Task description: An exact transcription is needed, starting with the line that contains "1280x900 pixels." and ending with the last line of the records.

Information provided:

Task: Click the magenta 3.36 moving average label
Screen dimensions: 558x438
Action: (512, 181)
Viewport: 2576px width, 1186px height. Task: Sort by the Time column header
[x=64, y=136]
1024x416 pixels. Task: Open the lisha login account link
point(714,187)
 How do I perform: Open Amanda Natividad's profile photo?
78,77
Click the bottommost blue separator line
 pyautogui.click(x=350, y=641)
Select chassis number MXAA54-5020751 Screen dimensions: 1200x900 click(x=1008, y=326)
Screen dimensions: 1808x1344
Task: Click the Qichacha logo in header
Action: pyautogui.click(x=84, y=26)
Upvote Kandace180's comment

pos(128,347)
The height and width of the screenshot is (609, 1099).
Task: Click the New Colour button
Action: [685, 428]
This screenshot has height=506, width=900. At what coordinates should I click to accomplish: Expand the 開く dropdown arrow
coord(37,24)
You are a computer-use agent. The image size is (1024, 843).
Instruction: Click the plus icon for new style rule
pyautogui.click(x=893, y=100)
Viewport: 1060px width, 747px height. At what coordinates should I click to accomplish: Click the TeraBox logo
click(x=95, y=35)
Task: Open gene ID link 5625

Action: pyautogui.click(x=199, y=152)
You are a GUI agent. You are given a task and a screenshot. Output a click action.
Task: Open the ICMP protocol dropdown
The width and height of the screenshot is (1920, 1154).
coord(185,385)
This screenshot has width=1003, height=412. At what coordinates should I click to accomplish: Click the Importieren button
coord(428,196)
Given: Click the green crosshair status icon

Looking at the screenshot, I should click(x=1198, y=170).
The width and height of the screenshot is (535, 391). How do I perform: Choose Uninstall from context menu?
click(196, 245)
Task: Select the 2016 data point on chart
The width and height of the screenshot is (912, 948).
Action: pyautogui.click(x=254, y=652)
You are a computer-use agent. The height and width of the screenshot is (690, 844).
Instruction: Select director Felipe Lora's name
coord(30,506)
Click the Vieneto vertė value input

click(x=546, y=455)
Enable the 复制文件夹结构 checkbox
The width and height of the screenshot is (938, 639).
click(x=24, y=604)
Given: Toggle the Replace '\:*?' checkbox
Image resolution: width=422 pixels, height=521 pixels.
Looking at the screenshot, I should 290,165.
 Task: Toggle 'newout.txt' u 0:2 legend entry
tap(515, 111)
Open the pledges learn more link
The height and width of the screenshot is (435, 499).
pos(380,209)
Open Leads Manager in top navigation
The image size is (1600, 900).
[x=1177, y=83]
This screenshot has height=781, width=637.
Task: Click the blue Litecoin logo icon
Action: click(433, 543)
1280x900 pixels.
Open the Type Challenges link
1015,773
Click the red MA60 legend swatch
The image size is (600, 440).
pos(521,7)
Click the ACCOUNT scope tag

Finished exercise:
1280x900 pixels.
Open the Type Challenges link
1015,773
Click the red MA60 legend swatch
The image size is (600, 440).
pos(521,7)
Click the ACCOUNT scope tag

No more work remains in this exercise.